Windsor Station (French: Gare Windsor) is a former railway station in Montreal, Quebec, Canada. It used to be the city's Canadian Pacific Railway (CPR) station, and served as the headquarters of CPR from 1889 to 1996. It is bordered by Avenue des Canadiens-de-Montréal to the north, Peel Street to the east, Saint Antoine Street to the south and the Bell Centre to the west.

Windsor Station was designated a National Historic Site of Canada in 1975, and was designated a Heritage Railway Station in 1990, and a provincial historic monument in 2009.
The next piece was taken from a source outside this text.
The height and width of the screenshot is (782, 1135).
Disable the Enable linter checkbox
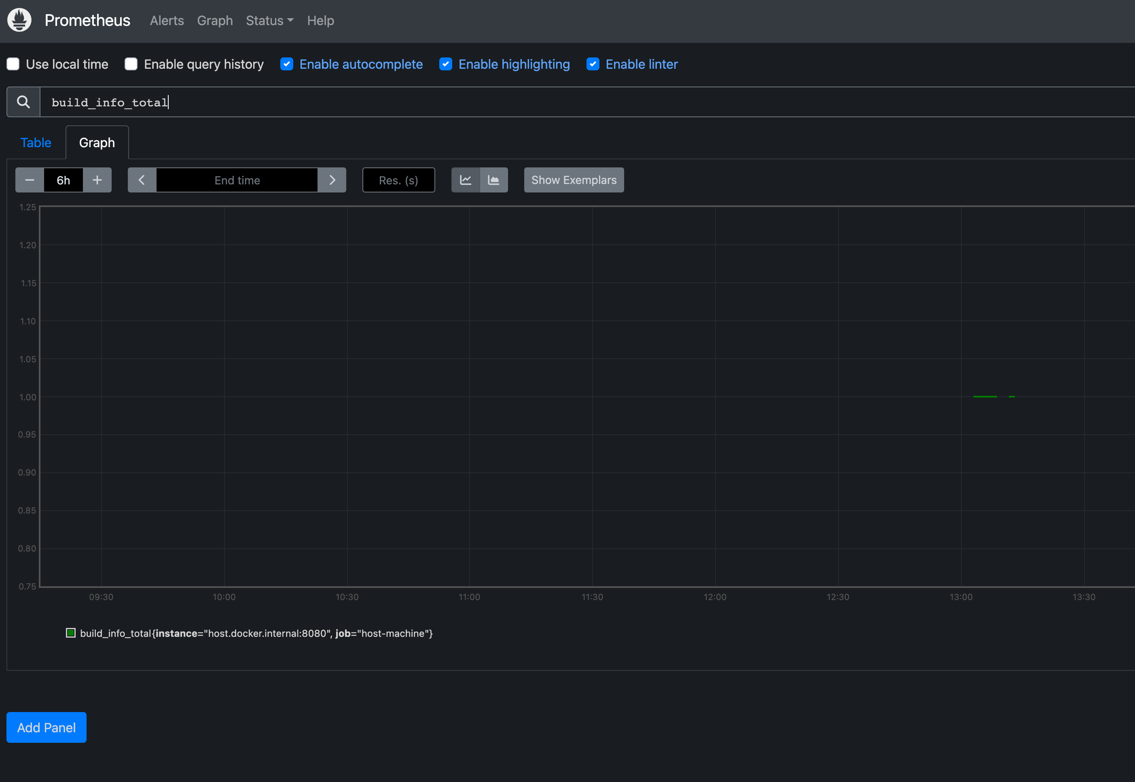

The walls are gray limestone from a quarry in Montreal. Outside, the columns reach up to 7 feet (2.1 m) wide.

In 1887, the Canadian Pacific Railway (CPR) began to build a railway station in Montreal, which would serve as its headquarters, three years after the completion of the Dalhousie Station in 1884. The Windsor Station project was entrusted to New York City architect Bruce Price, who chose a Romanesque Revival style for the building. Price had to submit four versions of his plans to satisfy the treasurer of CPR, before the project was accepted. It was constructed at a cost of $300,000 CAD, and the first trains departed February 4, 1889. It was known as the Windsor Street Station, named for the street on which it was located, Windsor Street (today Peel Street).

It was expanded for the first time from 1900 to 1903, and again from 1910 to 1913 by Canadian architects. The third expansion, in 1916, included a fifteen-storey tower which dramatically altered Montreal's skyline. The project was entrusted to the firm of brothers Edward and William Maxwell.